_Work item_. Set down every line from the one containing "Click the Update button" through the last line of the records below, exactly as written, and leave out the pictures.

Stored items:
--
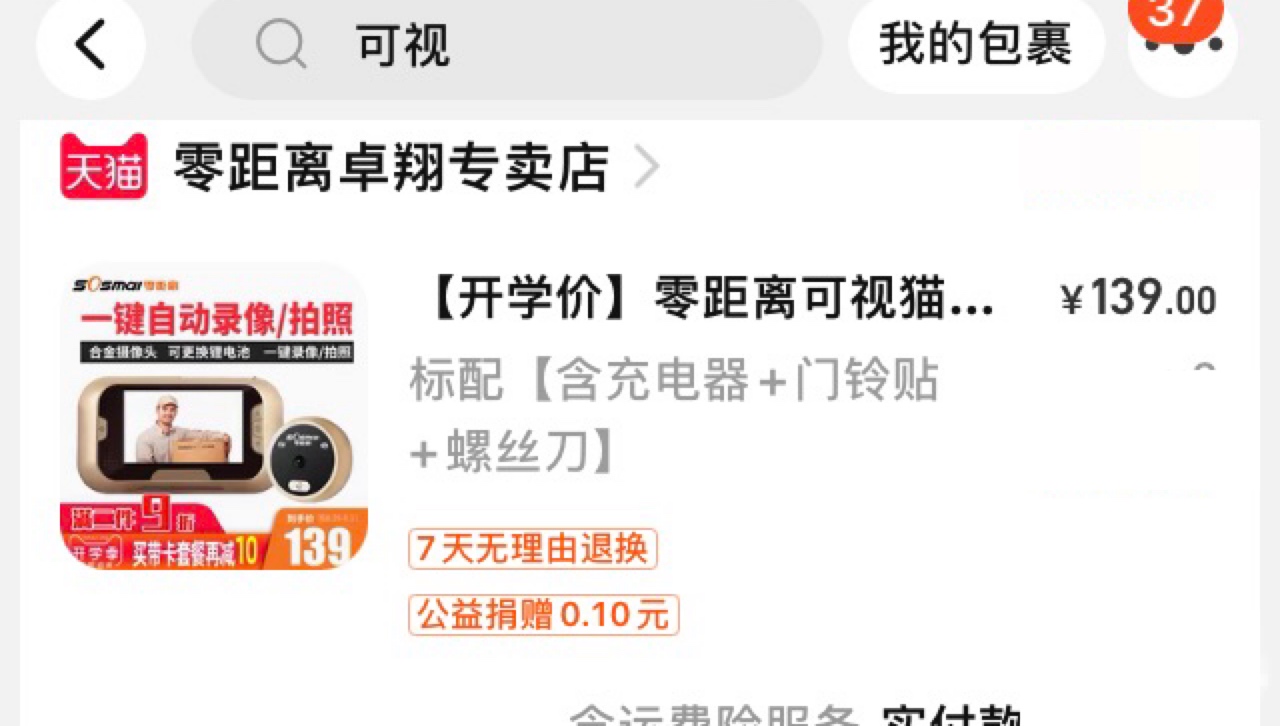Tap the 7天无理由退换 tag
The image size is (1280, 726).
tap(532, 549)
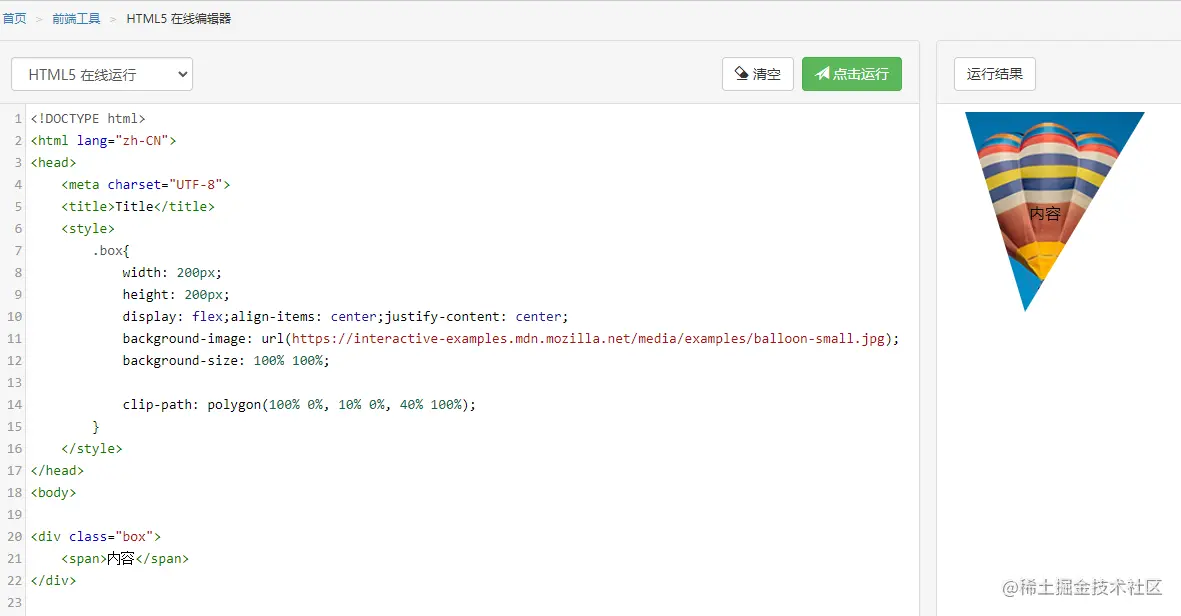
Task: Click the 运行结果 result label
Action: pos(994,74)
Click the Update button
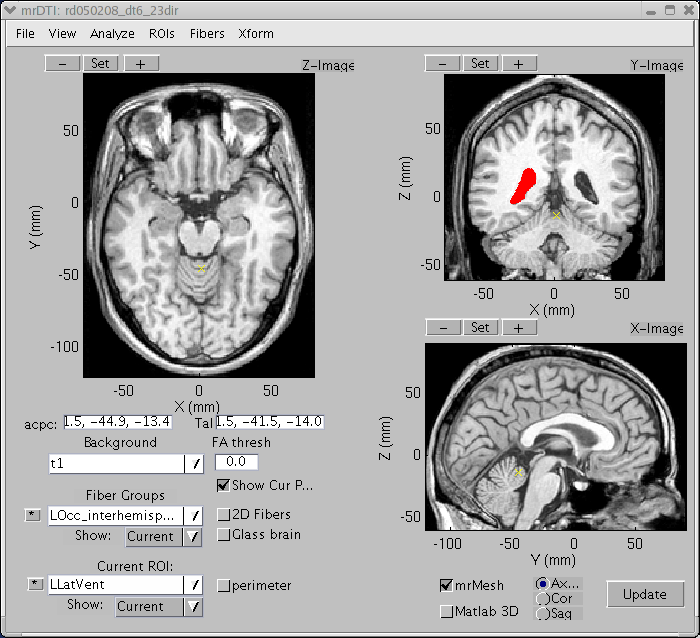Image resolution: width=700 pixels, height=638 pixels. tap(644, 594)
--
_Problem solution_.
Click the Update button
Image resolution: width=700 pixels, height=638 pixels. tap(644, 594)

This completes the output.